Can you arrange the part of the entries that opens with the line containing "Given: Switch to the 插入 (Insert) ribbon tab" and runs through the last entry as a Markdown table with the columns No. and Entry Line, one row per line and no blank lines?

[START OF INFORMATION SUPPLIED]

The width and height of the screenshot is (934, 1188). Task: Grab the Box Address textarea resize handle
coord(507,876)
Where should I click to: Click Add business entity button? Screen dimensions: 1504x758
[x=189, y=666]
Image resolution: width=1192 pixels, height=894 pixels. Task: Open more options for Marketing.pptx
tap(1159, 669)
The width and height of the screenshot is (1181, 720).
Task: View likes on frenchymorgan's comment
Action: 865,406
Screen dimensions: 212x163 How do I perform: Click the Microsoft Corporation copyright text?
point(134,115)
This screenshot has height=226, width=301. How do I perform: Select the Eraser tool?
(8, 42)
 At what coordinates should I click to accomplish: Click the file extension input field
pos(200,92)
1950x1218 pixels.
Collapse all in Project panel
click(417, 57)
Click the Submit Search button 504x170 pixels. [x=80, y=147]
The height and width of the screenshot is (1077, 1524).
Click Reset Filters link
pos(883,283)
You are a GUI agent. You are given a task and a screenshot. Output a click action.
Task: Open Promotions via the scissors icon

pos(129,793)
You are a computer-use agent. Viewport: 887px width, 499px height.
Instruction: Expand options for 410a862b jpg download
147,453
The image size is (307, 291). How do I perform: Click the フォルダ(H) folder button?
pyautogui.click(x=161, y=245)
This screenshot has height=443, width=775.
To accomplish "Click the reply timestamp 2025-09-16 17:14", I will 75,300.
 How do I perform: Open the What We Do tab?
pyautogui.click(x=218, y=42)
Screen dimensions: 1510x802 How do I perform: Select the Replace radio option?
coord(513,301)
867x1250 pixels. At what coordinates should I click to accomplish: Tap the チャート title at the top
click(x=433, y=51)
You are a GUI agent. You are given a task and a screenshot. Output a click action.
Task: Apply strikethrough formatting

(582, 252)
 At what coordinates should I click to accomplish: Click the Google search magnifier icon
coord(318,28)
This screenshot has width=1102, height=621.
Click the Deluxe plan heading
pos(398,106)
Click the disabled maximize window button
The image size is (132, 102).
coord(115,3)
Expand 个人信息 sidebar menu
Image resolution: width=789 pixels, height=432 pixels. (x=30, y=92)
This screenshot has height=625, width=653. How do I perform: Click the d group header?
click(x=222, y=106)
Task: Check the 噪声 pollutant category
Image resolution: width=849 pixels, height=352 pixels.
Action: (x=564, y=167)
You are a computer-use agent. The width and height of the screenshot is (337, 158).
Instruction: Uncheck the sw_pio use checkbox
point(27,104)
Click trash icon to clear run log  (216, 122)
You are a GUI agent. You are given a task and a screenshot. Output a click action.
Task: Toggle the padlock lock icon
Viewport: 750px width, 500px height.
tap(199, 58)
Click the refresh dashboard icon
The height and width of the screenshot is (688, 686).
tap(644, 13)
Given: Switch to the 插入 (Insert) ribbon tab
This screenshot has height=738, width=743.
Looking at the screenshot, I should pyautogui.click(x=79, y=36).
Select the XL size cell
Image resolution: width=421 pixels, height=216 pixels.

[END OF INFORMATION SUPPLIED]

**COMPLETE ANSWER:**
| No. | Entry Line |
|---|---|
| 1 | Given: Switch to the 插入 (Insert) ribbon tab |
| 2 | This screenshot has height=738, width=743. |
| 3 | Looking at the screenshot, I should pyautogui.click(x=79, y=36). |
| 4 | Select the XL size cell |
| 5 | Image resolution: width=421 pixels, height=216 pixels. |